One more letter, and all your friends will think you named your daughter after the deity presiding over hell. Other than that, it’s kinda pretty, though.

10. Tacy, from the Betsy-Tacy series by Maud Hart Lovelace

No matter how beloved your Betsy-Tacy books were growing up, there is just no getting around the fact that “Tacy” sounds like it’s missing a letter. Or a few.

And now for the boys…

11. Huckleberry, from The Adventures of Tom Sawyer and The Adventures of Huckleberry Finn by Mark Twain

If you’ve been following the most recent happenings of Tiffany Pollard, you’ll know she considered naming her (tragically miscarried) child Huckleberry. Although I’d advise against this, still sending tons of sympathetic, healing vibes to Tiffany.
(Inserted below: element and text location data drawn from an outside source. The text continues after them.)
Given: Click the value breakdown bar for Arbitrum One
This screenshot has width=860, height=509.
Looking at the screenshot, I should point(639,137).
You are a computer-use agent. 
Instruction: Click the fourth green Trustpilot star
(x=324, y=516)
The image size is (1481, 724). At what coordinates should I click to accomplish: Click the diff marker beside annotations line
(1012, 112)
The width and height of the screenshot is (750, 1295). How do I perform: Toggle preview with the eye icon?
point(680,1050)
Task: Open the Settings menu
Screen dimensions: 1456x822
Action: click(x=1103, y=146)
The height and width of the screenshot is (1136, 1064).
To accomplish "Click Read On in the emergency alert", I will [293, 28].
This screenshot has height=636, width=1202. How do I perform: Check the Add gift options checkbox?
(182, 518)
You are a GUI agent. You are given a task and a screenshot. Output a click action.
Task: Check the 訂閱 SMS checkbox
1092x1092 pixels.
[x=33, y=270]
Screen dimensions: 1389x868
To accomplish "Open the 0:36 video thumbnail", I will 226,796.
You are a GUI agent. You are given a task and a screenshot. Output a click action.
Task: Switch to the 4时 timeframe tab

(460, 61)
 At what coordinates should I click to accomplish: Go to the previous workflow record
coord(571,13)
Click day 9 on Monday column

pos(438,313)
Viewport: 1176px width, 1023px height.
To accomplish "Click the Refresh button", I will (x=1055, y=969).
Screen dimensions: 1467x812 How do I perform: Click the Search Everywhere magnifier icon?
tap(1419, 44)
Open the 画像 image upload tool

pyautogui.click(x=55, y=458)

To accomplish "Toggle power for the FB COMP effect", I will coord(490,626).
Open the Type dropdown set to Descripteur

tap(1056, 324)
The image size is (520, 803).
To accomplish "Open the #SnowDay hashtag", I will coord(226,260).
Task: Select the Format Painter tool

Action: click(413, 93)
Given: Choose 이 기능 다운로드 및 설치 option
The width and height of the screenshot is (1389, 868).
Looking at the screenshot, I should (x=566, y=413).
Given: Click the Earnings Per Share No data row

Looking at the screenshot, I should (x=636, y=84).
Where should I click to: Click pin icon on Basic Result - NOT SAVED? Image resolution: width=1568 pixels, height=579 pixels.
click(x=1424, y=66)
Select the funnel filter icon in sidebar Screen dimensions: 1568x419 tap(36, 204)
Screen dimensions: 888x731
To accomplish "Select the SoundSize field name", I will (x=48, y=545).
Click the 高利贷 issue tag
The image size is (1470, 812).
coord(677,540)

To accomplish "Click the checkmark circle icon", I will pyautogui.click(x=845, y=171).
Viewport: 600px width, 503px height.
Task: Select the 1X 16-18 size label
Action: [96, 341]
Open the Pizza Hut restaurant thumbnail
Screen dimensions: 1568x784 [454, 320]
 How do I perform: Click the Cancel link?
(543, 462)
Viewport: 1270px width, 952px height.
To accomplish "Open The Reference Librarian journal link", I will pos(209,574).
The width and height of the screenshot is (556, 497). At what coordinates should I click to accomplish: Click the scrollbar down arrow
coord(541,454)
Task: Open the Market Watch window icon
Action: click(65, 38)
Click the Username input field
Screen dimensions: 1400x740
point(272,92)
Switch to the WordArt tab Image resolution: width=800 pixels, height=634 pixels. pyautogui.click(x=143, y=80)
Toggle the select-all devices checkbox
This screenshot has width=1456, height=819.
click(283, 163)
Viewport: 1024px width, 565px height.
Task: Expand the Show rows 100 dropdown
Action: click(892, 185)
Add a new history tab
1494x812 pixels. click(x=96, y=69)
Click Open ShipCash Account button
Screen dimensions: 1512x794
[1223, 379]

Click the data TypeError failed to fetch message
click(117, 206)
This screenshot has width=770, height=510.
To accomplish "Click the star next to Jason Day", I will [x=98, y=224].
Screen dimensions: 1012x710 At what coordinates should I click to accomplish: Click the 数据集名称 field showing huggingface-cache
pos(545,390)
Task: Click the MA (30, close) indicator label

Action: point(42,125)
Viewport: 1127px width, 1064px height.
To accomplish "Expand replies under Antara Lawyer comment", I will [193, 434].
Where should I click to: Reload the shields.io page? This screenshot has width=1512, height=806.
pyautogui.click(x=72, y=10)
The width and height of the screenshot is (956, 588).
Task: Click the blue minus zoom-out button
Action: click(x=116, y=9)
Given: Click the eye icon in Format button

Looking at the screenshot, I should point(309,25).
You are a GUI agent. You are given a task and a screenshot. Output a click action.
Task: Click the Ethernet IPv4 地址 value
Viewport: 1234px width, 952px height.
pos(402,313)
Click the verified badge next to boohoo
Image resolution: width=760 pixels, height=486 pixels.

12. Eustace Clarence, from The Chronicles of Narnia by C.S. Lewis

Even C.S. Lewis himself wrote about this sassy little kiddo: “There was a boy called Eustace Clarence Scrubb, and he almost deserved it.”

13. Aramis, from The Three Musketeers by Alexandre Dumas

Circa 1844, when The Three Musketeers was published, Aramis may have been a duel-fighting, Zorro-inspiring future priest. But today, I’m pretty sure it’s a type of men’s cologne.

14. Svidrigailov, from Crime and Punishment by Fyodor Dostoyevsky

No one in the first grade is going to be able to pronounce this. No one.

15. Iago, from Othello by William Shakespeare

Not only is Iago one of Shakespeare’s most sinister and hated of villains, the term “Iago” itself refers to someone who overthrows their own government. You may not want to incite rebellion quite that early.

16. Hannibal, from Red Dragon by Thomas Harris

He eats people. Enough said.

17. Bartleby, from Bartleby the Scrivener: A Story of Wall Streethttp: by Herman Melville

Unless you want every request to be met with "I would prefer not to,” scribble this one out of your baby names book.

18. Humbert, from Lolita by Vladimir Nabokov

Just, no.

19. Heathcliff, from Wuthering Heights by Emily Brontë

So I actually love Wuthering Heights . I appreciate Heathcliff as a misunderstood, lovesick man in search of redemption and fulfillment of his lifelong, unrequited love. Sure, he can get a little scary every now and again, but on the whole, I admire his passion. With that said, “Heathcliff” perhaps packs too Victorian a punch for 2016 and beyond.

20. Amory, from This Side of Paradise by F. Scott Fitzgerald

Amory is the main character of F. Scott Fitzgerald’s novel about personal growth, lost love, and thwarted ambition. When accompanied by his surname, you get the full effect: Amory Blaine. It's actually a perfectly fine name. That is, if you’re going for that romantic figure, strapping quarterback, East Coast prep school, could-have-dated-Rory-Gilmore vibe. Maybe you are, maybe you aren’t. Be mindful with this one.